╭─ Extracted material

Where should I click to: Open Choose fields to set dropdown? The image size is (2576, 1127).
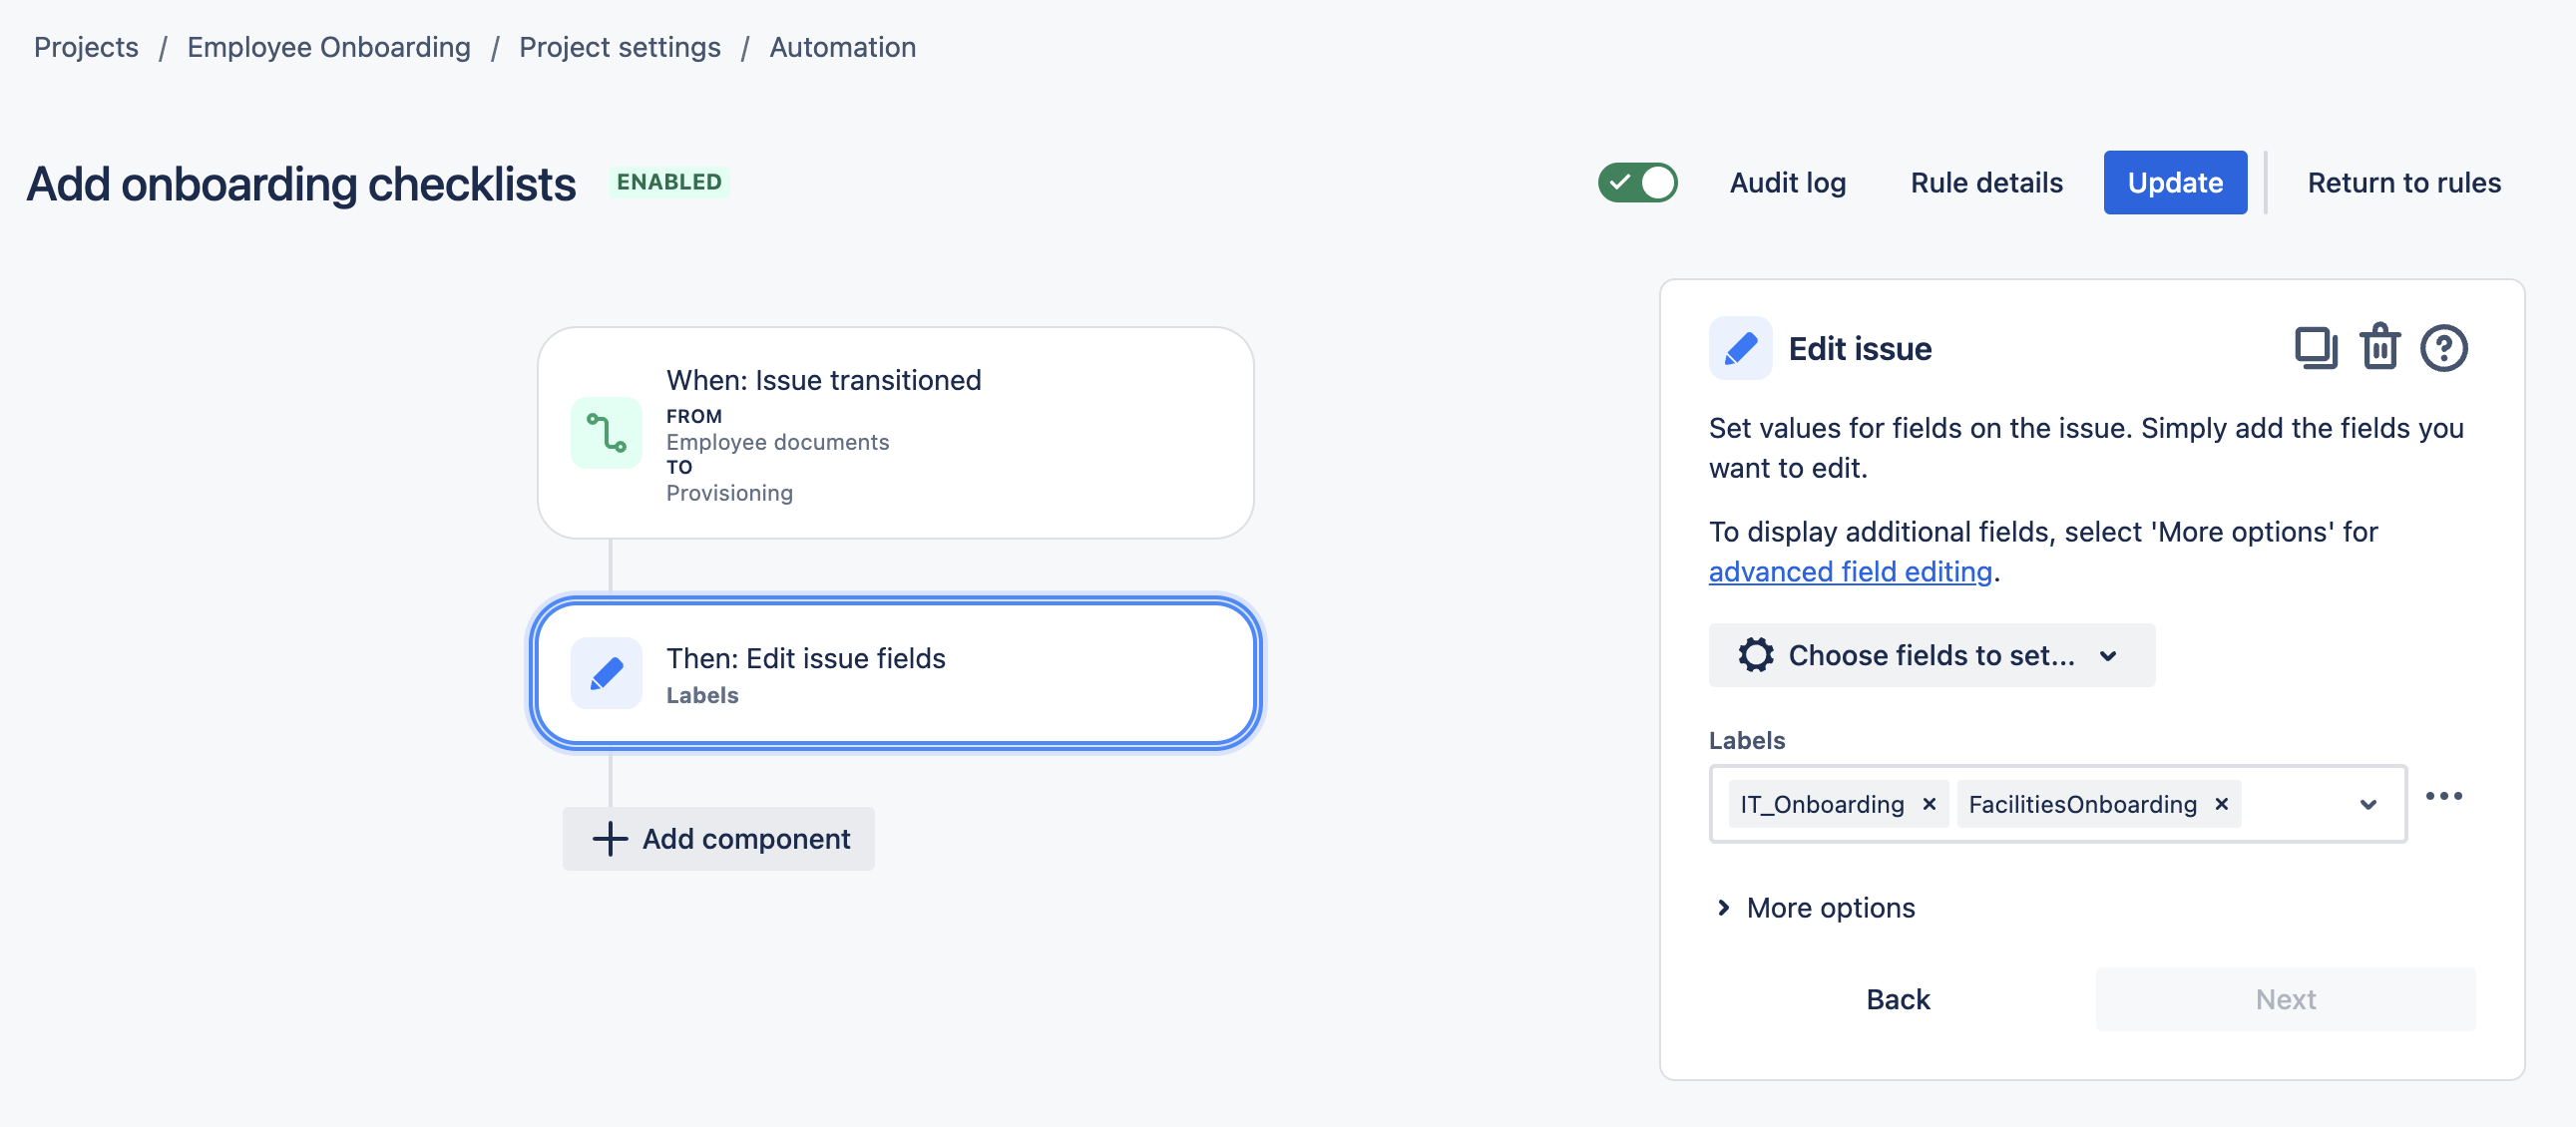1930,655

╰─
╭─ Extracted material

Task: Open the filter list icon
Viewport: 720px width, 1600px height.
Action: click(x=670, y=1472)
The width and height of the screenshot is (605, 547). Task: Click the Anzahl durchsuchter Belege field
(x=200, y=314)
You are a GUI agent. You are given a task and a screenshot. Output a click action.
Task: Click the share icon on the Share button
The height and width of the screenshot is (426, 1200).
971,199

╰─

Rewrite the records from the line containing "Task: Open the filter list icon" through the line containing "(x=200, y=314)", replacing "Viewport" with "Window" and changing nothing else.

Task: Open the filter list icon
Window: 720px width, 1600px height.
Action: click(x=670, y=1472)
The width and height of the screenshot is (605, 547). Task: Click the Anzahl durchsuchter Belege field
(x=200, y=314)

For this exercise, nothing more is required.